Work task: Transcribe, word for word, every record in the data below.

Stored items
-- -- --
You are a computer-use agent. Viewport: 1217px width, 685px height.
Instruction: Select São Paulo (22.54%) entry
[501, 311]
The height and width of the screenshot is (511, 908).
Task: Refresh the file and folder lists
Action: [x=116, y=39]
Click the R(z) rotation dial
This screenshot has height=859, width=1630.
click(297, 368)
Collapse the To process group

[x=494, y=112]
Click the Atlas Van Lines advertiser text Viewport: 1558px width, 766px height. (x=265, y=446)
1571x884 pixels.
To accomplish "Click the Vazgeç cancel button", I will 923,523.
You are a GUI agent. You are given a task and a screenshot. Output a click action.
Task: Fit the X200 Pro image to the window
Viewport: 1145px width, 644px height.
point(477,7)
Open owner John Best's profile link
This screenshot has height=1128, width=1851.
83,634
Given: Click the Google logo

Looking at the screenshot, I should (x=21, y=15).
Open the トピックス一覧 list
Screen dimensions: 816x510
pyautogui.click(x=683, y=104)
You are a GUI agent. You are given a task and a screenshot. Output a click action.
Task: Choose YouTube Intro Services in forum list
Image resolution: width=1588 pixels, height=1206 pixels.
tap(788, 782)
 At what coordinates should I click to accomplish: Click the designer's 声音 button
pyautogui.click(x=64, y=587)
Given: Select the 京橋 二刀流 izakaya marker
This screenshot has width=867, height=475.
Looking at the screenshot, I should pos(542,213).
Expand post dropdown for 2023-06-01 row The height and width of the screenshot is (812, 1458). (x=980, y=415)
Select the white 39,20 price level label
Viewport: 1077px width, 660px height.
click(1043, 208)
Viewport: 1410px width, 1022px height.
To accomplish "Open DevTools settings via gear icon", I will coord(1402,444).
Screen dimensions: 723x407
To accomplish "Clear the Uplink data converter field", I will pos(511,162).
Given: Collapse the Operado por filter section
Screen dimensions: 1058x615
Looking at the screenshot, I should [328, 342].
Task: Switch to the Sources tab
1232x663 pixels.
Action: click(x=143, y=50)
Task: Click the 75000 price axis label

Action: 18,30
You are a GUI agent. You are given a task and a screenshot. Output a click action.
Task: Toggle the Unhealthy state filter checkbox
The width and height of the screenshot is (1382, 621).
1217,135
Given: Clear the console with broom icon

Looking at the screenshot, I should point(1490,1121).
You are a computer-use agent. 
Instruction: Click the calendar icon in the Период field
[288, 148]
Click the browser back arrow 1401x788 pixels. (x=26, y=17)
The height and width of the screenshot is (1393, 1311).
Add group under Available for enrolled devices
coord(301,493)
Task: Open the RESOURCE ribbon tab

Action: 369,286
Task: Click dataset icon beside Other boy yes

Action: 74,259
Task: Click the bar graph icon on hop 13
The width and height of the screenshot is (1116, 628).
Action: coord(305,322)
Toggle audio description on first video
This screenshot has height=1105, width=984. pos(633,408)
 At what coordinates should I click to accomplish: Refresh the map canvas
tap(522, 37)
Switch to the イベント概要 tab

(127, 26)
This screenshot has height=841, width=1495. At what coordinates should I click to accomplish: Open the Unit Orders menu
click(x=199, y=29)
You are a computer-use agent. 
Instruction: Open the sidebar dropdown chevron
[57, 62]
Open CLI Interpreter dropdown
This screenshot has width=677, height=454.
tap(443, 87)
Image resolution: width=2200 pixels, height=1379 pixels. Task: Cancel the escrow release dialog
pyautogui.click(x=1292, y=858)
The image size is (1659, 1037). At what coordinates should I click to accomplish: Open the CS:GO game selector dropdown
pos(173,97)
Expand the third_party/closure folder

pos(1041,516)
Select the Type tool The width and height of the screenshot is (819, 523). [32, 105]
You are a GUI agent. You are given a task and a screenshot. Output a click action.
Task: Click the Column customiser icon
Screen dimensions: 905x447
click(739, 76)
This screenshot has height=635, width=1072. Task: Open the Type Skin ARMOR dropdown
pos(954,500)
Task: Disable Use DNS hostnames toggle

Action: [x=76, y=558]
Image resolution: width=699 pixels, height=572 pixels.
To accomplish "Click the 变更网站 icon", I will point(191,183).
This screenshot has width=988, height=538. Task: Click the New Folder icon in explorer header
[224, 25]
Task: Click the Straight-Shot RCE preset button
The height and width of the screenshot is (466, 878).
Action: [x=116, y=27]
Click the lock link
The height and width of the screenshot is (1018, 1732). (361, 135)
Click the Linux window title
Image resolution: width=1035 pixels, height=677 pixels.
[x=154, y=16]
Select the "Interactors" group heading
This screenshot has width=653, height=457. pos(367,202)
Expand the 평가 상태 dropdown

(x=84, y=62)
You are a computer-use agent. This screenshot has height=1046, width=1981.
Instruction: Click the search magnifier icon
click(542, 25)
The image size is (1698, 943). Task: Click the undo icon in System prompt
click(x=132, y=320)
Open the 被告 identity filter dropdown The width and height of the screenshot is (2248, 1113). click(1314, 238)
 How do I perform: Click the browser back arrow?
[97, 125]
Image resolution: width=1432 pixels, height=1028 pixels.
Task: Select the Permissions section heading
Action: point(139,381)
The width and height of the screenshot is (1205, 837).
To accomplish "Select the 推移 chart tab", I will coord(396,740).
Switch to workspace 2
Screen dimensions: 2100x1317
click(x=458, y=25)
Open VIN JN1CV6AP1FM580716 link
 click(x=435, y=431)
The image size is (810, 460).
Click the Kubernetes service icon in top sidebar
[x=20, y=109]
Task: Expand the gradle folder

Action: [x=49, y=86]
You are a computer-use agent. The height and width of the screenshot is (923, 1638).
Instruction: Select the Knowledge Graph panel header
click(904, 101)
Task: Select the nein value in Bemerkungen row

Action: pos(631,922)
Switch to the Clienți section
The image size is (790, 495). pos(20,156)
-- -- --
Solution below:
You are a computer-use agent. Viewport: 1217px width, 685px height.
Instruction: Select São Paulo (22.54%) entry
[501, 311]
The height and width of the screenshot is (511, 908).
Task: Refresh the file and folder lists
Action: [x=116, y=39]
Click the R(z) rotation dial
This screenshot has height=859, width=1630.
click(297, 368)
Collapse the To process group

[x=494, y=112]
Click the Atlas Van Lines advertiser text Viewport: 1558px width, 766px height. (x=265, y=446)
1571x884 pixels.
To accomplish "Click the Vazgeç cancel button", I will 923,523.
You are a GUI agent. You are given a task and a screenshot. Output a click action.
Task: Fit the X200 Pro image to the window
Viewport: 1145px width, 644px height.
point(477,7)
Open owner John Best's profile link
This screenshot has height=1128, width=1851.
83,634
Given: Click the Google logo

Looking at the screenshot, I should (x=21, y=15).
Open the トピックス一覧 list
Screen dimensions: 816x510
pyautogui.click(x=683, y=104)
You are a GUI agent. You are given a task and a screenshot. Output a click action.
Task: Choose YouTube Intro Services in forum list
Image resolution: width=1588 pixels, height=1206 pixels.
tap(788, 782)
 At what coordinates should I click to accomplish: Click the designer's 声音 button
pyautogui.click(x=64, y=587)
Given: Select the 京橋 二刀流 izakaya marker
This screenshot has width=867, height=475.
Looking at the screenshot, I should pos(542,213).
Expand post dropdown for 2023-06-01 row The height and width of the screenshot is (812, 1458). (x=980, y=415)
Select the white 39,20 price level label
Viewport: 1077px width, 660px height.
click(1043, 208)
Viewport: 1410px width, 1022px height.
To accomplish "Open DevTools settings via gear icon", I will coord(1402,444).
Screen dimensions: 723x407
To accomplish "Clear the Uplink data converter field", I will pos(511,162).
Given: Collapse the Operado por filter section
Screen dimensions: 1058x615
Looking at the screenshot, I should [328, 342].
Task: Switch to the Sources tab
1232x663 pixels.
Action: click(x=143, y=50)
Task: Click the 75000 price axis label

Action: 18,30
You are a GUI agent. You are given a task and a screenshot. Output a click action.
Task: Toggle the Unhealthy state filter checkbox
The width and height of the screenshot is (1382, 621).
1217,135
Given: Clear the console with broom icon

Looking at the screenshot, I should point(1490,1121).
You are a computer-use agent. 
Instruction: Click the calendar icon in the Период field
[288, 148]
Click the browser back arrow 1401x788 pixels. (x=26, y=17)
The height and width of the screenshot is (1393, 1311).
Add group under Available for enrolled devices
coord(301,493)
Task: Open the RESOURCE ribbon tab

Action: 369,286
Task: Click dataset icon beside Other boy yes

Action: 74,259
Task: Click the bar graph icon on hop 13
The width and height of the screenshot is (1116, 628).
Action: coord(305,322)
Toggle audio description on first video
This screenshot has height=1105, width=984. pos(633,408)
 At what coordinates should I click to accomplish: Refresh the map canvas
tap(522, 37)
Switch to the イベント概要 tab

(127, 26)
This screenshot has height=841, width=1495. At what coordinates should I click to accomplish: Open the Unit Orders menu
click(x=199, y=29)
You are a computer-use agent. 
Instruction: Open the sidebar dropdown chevron
[57, 62]
Open CLI Interpreter dropdown
This screenshot has width=677, height=454.
tap(443, 87)
Image resolution: width=2200 pixels, height=1379 pixels. Task: Cancel the escrow release dialog
pyautogui.click(x=1292, y=858)
The image size is (1659, 1037). At what coordinates should I click to accomplish: Open the CS:GO game selector dropdown
pos(173,97)
Expand the third_party/closure folder

pos(1041,516)
Select the Type tool The width and height of the screenshot is (819, 523). [32, 105]
You are a GUI agent. You are given a task and a screenshot. Output a click action.
Task: Click the Column customiser icon
Screen dimensions: 905x447
click(739, 76)
This screenshot has height=635, width=1072. Task: Open the Type Skin ARMOR dropdown
pos(954,500)
Task: Disable Use DNS hostnames toggle

Action: [x=76, y=558]
Image resolution: width=699 pixels, height=572 pixels.
To accomplish "Click the 变更网站 icon", I will point(191,183).
This screenshot has width=988, height=538. Task: Click the New Folder icon in explorer header
[224, 25]
Task: Click the Straight-Shot RCE preset button
The height and width of the screenshot is (466, 878).
Action: [x=116, y=27]
Click the lock link
The height and width of the screenshot is (1018, 1732). (361, 135)
Click the Linux window title
Image resolution: width=1035 pixels, height=677 pixels.
[x=154, y=16]
Select the "Interactors" group heading
This screenshot has width=653, height=457. pos(367,202)
Expand the 평가 상태 dropdown

(x=84, y=62)
You are a computer-use agent. This screenshot has height=1046, width=1981.
Instruction: Click the search magnifier icon
click(542, 25)
The image size is (1698, 943). Task: Click the undo icon in System prompt
click(x=132, y=320)
Open the 被告 identity filter dropdown The width and height of the screenshot is (2248, 1113). click(1314, 238)
 How do I perform: Click the browser back arrow?
[97, 125]
Image resolution: width=1432 pixels, height=1028 pixels.
Task: Select the Permissions section heading
Action: point(139,381)
The width and height of the screenshot is (1205, 837).
To accomplish "Select the 推移 chart tab", I will coord(396,740).
Switch to workspace 2
Screen dimensions: 2100x1317
click(x=458, y=25)
Open VIN JN1CV6AP1FM580716 link
 click(x=435, y=431)
The image size is (810, 460).
Click the Kubernetes service icon in top sidebar
[x=20, y=109]
Task: Expand the gradle folder

Action: [x=49, y=86]
You are a computer-use agent. The height and width of the screenshot is (923, 1638).
Instruction: Select the Knowledge Graph panel header
click(904, 101)
Task: Select the nein value in Bemerkungen row

Action: pos(631,922)
Switch to the Clienți section
The image size is (790, 495). pos(20,156)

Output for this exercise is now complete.